- _Task prompt_: Could you print every entry below exactly as given?

- _Input material_:
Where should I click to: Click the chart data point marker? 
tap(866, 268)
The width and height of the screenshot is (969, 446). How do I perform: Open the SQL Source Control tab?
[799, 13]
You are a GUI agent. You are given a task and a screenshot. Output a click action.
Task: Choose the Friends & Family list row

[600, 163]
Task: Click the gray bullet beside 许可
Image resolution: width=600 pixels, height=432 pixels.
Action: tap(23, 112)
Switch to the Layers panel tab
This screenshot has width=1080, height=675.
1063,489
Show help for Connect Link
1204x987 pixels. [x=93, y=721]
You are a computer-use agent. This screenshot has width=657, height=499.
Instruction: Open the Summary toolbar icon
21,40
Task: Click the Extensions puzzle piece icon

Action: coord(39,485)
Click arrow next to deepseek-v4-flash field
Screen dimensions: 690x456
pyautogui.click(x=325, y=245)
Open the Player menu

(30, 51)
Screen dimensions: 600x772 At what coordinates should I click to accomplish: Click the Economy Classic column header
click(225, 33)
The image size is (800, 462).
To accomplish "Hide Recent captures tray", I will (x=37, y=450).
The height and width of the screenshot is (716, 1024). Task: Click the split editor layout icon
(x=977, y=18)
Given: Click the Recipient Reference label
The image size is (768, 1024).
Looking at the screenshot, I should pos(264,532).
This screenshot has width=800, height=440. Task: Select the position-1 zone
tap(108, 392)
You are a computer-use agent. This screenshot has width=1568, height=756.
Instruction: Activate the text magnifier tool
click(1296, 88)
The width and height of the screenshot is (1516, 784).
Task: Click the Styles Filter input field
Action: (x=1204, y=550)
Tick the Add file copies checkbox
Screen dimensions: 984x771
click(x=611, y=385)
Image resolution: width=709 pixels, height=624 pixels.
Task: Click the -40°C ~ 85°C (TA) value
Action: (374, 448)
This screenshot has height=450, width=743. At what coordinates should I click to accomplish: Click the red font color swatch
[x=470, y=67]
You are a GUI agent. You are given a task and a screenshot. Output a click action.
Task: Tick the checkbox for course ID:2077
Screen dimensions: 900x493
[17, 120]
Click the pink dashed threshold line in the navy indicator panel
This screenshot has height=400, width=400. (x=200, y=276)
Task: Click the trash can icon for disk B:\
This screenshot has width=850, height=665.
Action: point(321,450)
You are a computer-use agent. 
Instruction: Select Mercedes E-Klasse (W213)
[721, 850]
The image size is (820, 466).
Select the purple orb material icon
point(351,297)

- _Solution_:
Where should I click to: Click the chart data point marker? 
tap(866, 268)
The width and height of the screenshot is (969, 446). How do I perform: Open the SQL Source Control tab?
[799, 13]
You are a GUI agent. You are given a task and a screenshot. Output a click action.
Task: Choose the Friends & Family list row

[600, 163]
Task: Click the gray bullet beside 许可
Image resolution: width=600 pixels, height=432 pixels.
Action: tap(23, 112)
Switch to the Layers panel tab
This screenshot has width=1080, height=675.
1063,489
Show help for Connect Link
1204x987 pixels. [x=93, y=721]
You are a computer-use agent. This screenshot has width=657, height=499.
Instruction: Open the Summary toolbar icon
21,40
Task: Click the Extensions puzzle piece icon

Action: coord(39,485)
Click arrow next to deepseek-v4-flash field
Screen dimensions: 690x456
pyautogui.click(x=325, y=245)
Open the Player menu

(30, 51)
Screen dimensions: 600x772 At what coordinates should I click to accomplish: Click the Economy Classic column header
click(225, 33)
The image size is (800, 462).
To accomplish "Hide Recent captures tray", I will (x=37, y=450).
The height and width of the screenshot is (716, 1024). Task: Click the split editor layout icon
(x=977, y=18)
Given: Click the Recipient Reference label
The image size is (768, 1024).
Looking at the screenshot, I should pos(264,532).
This screenshot has width=800, height=440. Task: Select the position-1 zone
tap(108, 392)
You are a computer-use agent. This screenshot has width=1568, height=756.
Instruction: Activate the text magnifier tool
click(1296, 88)
The width and height of the screenshot is (1516, 784).
Task: Click the Styles Filter input field
Action: (x=1204, y=550)
Tick the Add file copies checkbox
Screen dimensions: 984x771
click(x=611, y=385)
Image resolution: width=709 pixels, height=624 pixels.
Task: Click the -40°C ~ 85°C (TA) value
Action: (374, 448)
This screenshot has height=450, width=743. At what coordinates should I click to accomplish: Click the red font color swatch
[x=470, y=67]
You are a GUI agent. You are given a task and a screenshot. Output a click action.
Task: Tick the checkbox for course ID:2077
Screen dimensions: 900x493
[17, 120]
Click the pink dashed threshold line in the navy indicator panel
This screenshot has height=400, width=400. (x=200, y=276)
Task: Click the trash can icon for disk B:\
This screenshot has width=850, height=665.
Action: point(321,450)
You are a computer-use agent. 
Instruction: Select Mercedes E-Klasse (W213)
[721, 850]
The image size is (820, 466).
Select the purple orb material icon
point(351,297)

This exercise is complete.